Results of the research were published in the Bulletin of the Seismological Society of America (Part 1; Part 2) and Earthquake Spectra.

The research is ongoing and seeks to determine the most likely earthquake ruptures, expand the structural stability simulations to different types of structures, and map possible sites of landslides, liquefaction, and tsunamis. Researchers are also studying the ways buildings fail during an M9 earthquake to identify strategies to strengthen future structures.

In addition to supercomputers, the project relied on DesignSafe, an NSF-funded web platform developed at TACC that allows natural hazards researchers to manage, analyze, and publish their critical data.

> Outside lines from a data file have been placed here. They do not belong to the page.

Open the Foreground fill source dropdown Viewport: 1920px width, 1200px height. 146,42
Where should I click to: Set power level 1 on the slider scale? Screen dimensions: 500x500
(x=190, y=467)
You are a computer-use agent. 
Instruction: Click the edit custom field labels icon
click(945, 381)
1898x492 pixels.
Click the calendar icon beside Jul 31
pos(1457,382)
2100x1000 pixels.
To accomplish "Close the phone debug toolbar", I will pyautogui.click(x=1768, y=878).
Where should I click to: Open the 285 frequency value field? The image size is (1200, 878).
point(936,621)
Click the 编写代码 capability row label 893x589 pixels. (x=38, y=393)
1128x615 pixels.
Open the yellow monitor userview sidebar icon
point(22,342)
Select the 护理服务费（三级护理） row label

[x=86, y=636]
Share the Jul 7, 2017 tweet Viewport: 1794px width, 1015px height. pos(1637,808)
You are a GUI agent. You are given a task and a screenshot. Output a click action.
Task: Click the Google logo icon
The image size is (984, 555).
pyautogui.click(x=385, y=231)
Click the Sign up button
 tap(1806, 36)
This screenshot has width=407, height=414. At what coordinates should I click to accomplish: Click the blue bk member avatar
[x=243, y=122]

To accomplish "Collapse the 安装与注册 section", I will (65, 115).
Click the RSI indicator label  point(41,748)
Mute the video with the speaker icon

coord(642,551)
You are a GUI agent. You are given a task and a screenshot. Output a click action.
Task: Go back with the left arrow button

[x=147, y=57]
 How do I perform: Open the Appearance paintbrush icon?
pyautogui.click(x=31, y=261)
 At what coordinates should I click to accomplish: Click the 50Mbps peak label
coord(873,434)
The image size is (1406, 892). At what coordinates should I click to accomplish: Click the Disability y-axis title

“I think this is the first time that this amount of data is being shared for simulated earthquakes in the Pacific Northwest,” Wirth said. “Because we don't have data for what a real magnitude 9 earthquake would look like in Cascadia, the hope is that the data will allow researchers to better understand the impacts of such an earthquake and use it in their own research.”

Scientific results often take a long time to make an impact, but in the case of the M9 Project, the impact was rapid and is helping to make the city and region more resilient to possible natural hazards.

“The City of Seattle has revised their recommendations for the design of tall buildings based on the research that we've been doing,” Wirth said. “It feels good to be doing something that will hopefully make our community safer and more resilient.”